On various electronic message boards and chatrooms dedicated to stock trading, dozens of speculators can be seen exchanging information and strategies for getting shares of companies poised to go public. At least two services have been created this year to cater to these online speculators, offering for a monthly fee to alert them instantly to the latest opportunities.

Richard Mehta, an investor in Sunnyvale, California, estimates that at least 200,000 people are trading initial offerings electronically. He is trying to capitalize on the strong demand by selling a service that notifies people, by e-mail, telephone or beeper, as soon as one of four online brokerage firms posts new information about a planned offering. In two months, more than 200 people have agreed to pay $6 to $9 a month for the service, Mehta said.

"I could see it in my circle of friends," he said. "None of them were into IPO trading, and then, in the last couple of months, six or eight of them are into it."

Investors are drawn by two beliefs, he said. The first is that shares of new stock are inexpensive; the second, and more important, is that they are as close to a sure thing as an investor can find.

"People think there is a very minimal risk in buying 100 shares at $10," Mehta said. "That's the logic people use in the IPO market: 'Hey, I have nothing to lose.'"

What they have to lose, of course, is whatever they invest; stocks can lose their entire value. Wien of Morgan Stanley Dean Witter said that the current mania reminded him of the late 1960s, when a booming market for new stocks and stocks of small companies culminated in a long market downturn.

"Right now, it seems like a sure thing and sure things sometimes continue for a while," Wien said. "But they don't last forever."

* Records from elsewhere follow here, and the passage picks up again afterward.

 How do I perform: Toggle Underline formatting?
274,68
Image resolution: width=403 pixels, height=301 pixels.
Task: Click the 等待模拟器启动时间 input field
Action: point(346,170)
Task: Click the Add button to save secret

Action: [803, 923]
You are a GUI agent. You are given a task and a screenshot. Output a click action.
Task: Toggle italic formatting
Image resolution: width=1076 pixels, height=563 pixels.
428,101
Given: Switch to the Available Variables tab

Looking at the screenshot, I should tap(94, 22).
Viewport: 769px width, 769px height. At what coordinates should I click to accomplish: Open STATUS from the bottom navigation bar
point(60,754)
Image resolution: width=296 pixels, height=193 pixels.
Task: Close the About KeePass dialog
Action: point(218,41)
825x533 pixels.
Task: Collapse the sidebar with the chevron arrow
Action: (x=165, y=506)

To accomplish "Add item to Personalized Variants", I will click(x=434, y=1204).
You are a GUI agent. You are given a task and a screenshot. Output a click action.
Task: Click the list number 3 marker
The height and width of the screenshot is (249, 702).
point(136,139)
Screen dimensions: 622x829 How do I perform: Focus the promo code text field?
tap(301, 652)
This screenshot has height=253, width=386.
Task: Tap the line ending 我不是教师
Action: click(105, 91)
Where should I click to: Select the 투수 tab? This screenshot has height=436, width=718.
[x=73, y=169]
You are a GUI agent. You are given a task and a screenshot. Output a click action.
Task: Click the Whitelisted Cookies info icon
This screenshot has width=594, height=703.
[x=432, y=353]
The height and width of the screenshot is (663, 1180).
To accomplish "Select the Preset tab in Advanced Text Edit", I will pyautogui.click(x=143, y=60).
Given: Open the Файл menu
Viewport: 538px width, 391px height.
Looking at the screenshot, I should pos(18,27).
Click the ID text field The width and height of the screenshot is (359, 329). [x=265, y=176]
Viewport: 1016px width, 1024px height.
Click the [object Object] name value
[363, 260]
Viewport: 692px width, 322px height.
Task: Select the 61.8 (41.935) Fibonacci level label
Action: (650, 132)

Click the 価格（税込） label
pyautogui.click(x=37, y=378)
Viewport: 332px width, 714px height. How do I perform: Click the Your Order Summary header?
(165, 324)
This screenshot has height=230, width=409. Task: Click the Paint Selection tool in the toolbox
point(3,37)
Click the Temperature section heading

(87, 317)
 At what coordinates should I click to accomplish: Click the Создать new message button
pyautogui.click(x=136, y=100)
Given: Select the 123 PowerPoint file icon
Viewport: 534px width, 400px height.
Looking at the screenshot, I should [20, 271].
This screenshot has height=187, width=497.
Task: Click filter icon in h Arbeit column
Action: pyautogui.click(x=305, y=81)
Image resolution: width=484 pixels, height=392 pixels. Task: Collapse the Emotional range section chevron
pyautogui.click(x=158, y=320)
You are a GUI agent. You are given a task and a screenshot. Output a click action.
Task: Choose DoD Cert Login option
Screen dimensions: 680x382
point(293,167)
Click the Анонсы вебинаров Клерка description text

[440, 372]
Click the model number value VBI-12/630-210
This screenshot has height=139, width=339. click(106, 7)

Still, the view that prices of brand-new stocks are more likely to rise than fall is not groundless. In fact, that is how investment bankers on Wall Street designed the process.

Traditionally, underwriters tried to determine what mutual-fund managers and other big investors thought a company was worth, then price its shares 15 percent or 20 percent lower. The strategy was to set the stock up to "pop" higher in its first day of trading, a rise expected to make company executives and their new shareholders happy and to create demand for future stock sales.

Stockbrokers distributed shares to their best customers, treating them as a perquisite that should be tucked away, not quickly resold. For individual investors, flipping new shares was a no-no. Brokers made it clear that investors who repeatedly flipped were unlikely to get more.

To reinforce that policy, big brokerage firms, including Merrill Lynch, have in some instances refused to pay commissions to brokers for selling IPO shares if their clients resold the shares too soon. For example, last month Merrill brokers learned that they would be penalized, through the loss of commissions, if their customers were deemed to have flipped shares of TC Pipelines LP. The stock of that Canadian oil-pipeline partnership, which went public on May 28 for $20.50 a share, barely rose above its offering price before sliding downward to close Wednesday at $16.

That's a degree of control that even Merrill can't exert in dealing with online investors. On Wednesday, Merrill introduced its long-anticipated online trading service, with trades costing as little as $29.95. One feature of the new service Merrill is promoting is access to IPOs the firm underwrites. Sometime next year, Merrill plans to hold lotteries that will give online investors a chance to buy 100 shares of IPOs.

"As of now, we don't plan to place any restrictions on when and how you sell" any IPO shares purchased through an online lottery, said Madeline Weinstein, a senior vice president at Merrill. But, she said that plan could change if the firm's brokers object. "This is an issue for us."